X’s and O’s, Angles and Games: NFL Football Yardage Estimations Based on Camera Angle
In 2017, NBC Sports began using a four-point aerial camera system, commonly referred to as the Madden camera for its use in the Madden NFL video game, as the live play-by-play camera, versus the traditional play-by-play cameras that are located perpendicular to the field of play.
Initial response to the Madden camera for live play-by-play coverage had been generally positive, indicating to NBC that they might want to feature that camera angle in their broadcasts. However, the early positive feedback turned negative after NBC used the Madden camera for entire games. At that point, viewers began complaining that they had a difficult time estimating yardage from the new perspective. That was surprising when one considers that there are more visual cues available for yardage estimations from the Madden camera than from the traditional game camera angle.
The broadcasters acknowledged that their decision to use the Madden camera for entire games had been based on their own thoughts on the matter, not research. Had NBC’s attempt to use a modern camera angle backfired and made their broadcasts more difficult to watch? Was it actually easier to estimate yardage when watching football plays from a side angle, despite the added visual cues present when watching the plays from behind?
University of Florida College of Journalism and Communications Media Production, Management, and Technology Assistant Professor Roxane Coche, doctoral student Benjamin J. Lynn, and Ashleigh Messick, B.S. Telecommunication 2019, set out to answer those questions.
The research team hypothesized that people who watched football regularly would estimate yardage more accurately from the traditional game camera and those who played the Madden NFL video game would estimate yardage more accurately from the Madden camera. In a controlled experiment, almost 500 participants watched clips from either the Madden camera or the traditional game cameras and they were asked to estimate the yardage gained after each play. The results: estimating yardage is hard, no matter which camera angle is used. Both groups were equally bad at estimating how much yardage was gained on the plays.
Building on this, the researchers found that viewers’ estimations were not more accurate for those who watched football regularly. Similarly, those who played Madden NFL did not make more accurate estimations from the Madden camera. In fact, they made significantly worse estimations of yardage gains on running plays. These results provide some evidence of how cognitively challenging it is to make yardage estimations for anyone without specialized training.

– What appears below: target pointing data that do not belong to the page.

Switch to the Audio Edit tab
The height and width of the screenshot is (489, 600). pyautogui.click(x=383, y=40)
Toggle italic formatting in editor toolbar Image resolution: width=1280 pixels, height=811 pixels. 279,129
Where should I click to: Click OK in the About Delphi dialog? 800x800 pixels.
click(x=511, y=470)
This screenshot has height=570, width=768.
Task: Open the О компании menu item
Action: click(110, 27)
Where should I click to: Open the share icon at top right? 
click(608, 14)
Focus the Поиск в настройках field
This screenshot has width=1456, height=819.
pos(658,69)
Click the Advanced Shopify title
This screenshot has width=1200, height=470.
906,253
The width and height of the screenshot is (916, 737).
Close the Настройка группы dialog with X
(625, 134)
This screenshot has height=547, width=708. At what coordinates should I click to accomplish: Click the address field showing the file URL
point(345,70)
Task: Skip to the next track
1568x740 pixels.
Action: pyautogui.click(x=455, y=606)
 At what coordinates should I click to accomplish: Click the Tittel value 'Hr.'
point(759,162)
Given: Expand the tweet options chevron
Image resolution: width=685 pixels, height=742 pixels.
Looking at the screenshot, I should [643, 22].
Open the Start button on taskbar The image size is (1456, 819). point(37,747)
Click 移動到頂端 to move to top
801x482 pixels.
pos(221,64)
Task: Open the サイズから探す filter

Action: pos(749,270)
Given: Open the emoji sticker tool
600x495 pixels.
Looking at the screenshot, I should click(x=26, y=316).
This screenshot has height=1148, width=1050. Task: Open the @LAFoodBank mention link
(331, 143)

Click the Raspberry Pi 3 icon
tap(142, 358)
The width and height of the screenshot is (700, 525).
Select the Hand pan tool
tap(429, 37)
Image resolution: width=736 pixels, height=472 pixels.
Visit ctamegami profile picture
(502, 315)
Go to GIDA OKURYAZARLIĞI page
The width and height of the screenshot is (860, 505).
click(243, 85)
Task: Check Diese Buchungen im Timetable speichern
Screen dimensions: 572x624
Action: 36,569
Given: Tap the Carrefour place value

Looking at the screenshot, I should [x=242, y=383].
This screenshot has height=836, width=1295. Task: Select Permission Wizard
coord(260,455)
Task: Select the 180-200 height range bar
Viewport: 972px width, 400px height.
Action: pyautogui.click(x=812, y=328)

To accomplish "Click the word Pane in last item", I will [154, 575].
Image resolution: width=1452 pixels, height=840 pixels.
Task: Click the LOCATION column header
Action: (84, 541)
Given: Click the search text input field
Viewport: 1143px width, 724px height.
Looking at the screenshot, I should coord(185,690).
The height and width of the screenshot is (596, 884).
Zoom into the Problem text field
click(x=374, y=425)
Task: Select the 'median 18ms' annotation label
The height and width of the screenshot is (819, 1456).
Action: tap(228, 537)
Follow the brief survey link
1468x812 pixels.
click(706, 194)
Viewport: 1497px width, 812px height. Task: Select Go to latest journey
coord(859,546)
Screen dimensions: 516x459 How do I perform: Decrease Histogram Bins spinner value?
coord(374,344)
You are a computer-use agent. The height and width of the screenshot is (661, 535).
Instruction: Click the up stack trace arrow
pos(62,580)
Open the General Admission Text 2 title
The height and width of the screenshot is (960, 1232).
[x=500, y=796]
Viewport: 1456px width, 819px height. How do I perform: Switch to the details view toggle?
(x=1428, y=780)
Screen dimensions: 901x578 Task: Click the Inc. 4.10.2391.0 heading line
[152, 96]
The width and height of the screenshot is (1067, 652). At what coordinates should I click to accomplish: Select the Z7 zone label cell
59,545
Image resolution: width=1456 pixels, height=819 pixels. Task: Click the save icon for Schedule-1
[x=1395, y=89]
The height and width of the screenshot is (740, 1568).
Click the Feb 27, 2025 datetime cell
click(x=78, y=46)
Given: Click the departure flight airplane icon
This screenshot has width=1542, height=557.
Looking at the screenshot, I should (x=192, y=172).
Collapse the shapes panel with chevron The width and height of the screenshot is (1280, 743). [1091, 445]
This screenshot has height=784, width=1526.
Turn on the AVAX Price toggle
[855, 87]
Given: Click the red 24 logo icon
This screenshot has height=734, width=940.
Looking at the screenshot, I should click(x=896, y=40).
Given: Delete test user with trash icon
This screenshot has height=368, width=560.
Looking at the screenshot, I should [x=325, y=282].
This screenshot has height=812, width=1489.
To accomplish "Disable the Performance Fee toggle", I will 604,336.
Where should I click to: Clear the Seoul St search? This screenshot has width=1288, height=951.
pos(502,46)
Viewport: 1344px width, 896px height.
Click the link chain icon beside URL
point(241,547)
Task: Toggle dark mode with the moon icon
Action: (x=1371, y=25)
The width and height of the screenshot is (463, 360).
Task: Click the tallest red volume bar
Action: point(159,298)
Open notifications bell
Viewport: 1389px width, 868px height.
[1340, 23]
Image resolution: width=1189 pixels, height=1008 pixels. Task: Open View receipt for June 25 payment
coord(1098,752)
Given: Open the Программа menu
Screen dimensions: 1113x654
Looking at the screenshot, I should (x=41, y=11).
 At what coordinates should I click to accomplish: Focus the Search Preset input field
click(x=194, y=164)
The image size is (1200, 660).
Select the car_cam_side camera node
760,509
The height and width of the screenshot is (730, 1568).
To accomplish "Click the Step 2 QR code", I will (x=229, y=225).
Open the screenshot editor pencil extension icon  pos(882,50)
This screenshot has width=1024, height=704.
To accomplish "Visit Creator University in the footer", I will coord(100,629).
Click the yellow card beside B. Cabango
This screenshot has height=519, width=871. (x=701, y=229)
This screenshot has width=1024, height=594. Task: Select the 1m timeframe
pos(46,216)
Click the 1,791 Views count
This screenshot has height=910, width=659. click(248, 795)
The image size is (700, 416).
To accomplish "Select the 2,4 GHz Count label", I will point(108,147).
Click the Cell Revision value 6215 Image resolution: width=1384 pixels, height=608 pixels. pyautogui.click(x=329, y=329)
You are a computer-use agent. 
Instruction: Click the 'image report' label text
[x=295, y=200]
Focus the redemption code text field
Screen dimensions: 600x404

Sports communication and production techniques have a significant impact on the media industry, as evidenced by the strong positive and negative reactions of the fans following the use of the Madden camera for live play-by-play. This study demonstrated the importance of testing common assumptions and beliefs about the production techniques that broadcasters employ. In this case, the results found that not only was the Madden camera difficult to make yardage estimations from, but the traditional game cameras, which had been assumed to be more accurate, were also very difficult cameras to make yardage estimations from, indicating that American football can be hard to follow, even for fans. The findings from this study will be evaluated by sports broadcasters who can then adjust their production techniques to facilitate a more enjoyable viewing experience.
Suggestions for future research include using more strictly controlled experimental conditions, which could result in additional differences between participants.
The original article, “X’s and O’s, Angles and Games: NFL Football Yardage Estimations Based on Camera Angle,” was published in Sports Innovation Journal on June 10, 2021.